Als die Hamas am 7. Oktober 2023 hunderte Israelis, die ein friedliches Musikfestival feierten, ermordete und 240 Geisel entführte, gab es in arabischen Hauptstädten spontane Freudenfeste. Die Leidenszeit der Geiseln ist hinlänglich bekannt. Was die wenigsten allerdings wissen ist, dass im April 2024 über eintausend jüdische Musiker im großen Freilichttheater von Cäsarea ein Konzert zu Ehren der Geiseln gaben. Das Thema: Bring them home!
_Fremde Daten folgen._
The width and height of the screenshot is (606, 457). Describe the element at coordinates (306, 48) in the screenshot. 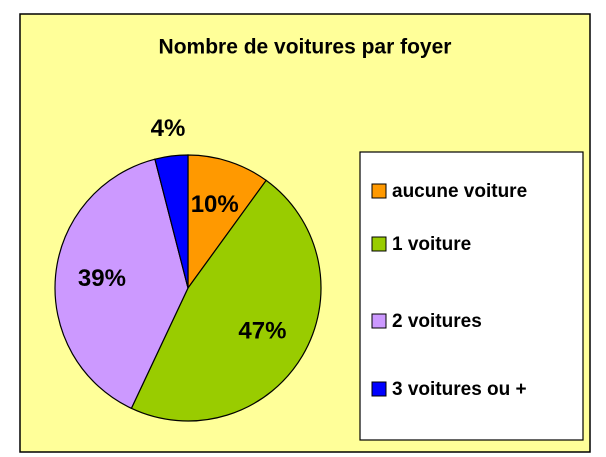

I see `chart-title: Nombre de voitures par foyer` at that location.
Ob wir die Juden mögen oder hassen, ist alleine unsere Entscheidung. Wir können stundenlang die Politik der israelischen Exekutive kritisieren. Selbst in Kriegszeiten sind im heiligen Land unzählige Israelis auf Großdemos gegen die eigene Regierung auf die Straße gegangen. Ein Akt der freien Meinungsäußerung. So ein Vorgang wäre in jedem arabischen Land undenkbar. Sofort würden die Busse der Geheimpolizei anrücken und die Panzer rollen.

Wenn Sie mich fragen, möchte ich dem alten Ziethen recht geben. Viele der epochemachenden Durchbrüche unserer Zivilisation verdanken wir den Segnungen jüdischer Gelehrter und Wissenschaftlern. Die brilliantesten Köpfe, die ich während meiner Ausbildung bei Harvard und Yale kennengelernt habe, waren Juden – ohne wenn und aber.  Wenn Sie auf das folgende Bild klicken, werden Sie Zeuge eines großartigen Konzertes in Israel. /KDJ

4 Kommentare
  1. Werner Weilbach

    Gottes Heilsplan kann niemand aufhalten , wir haben einen mächtigen Herrn der sein Volk und seine Gemeinde segnet und zum Ziel bringt !! Halleluja

  2. Maria Hirschi

    Danke für das wunderbare Statement für das Volk Israel.
    Durch Das Volk Israel sind und werden alle Nationen gesegnet.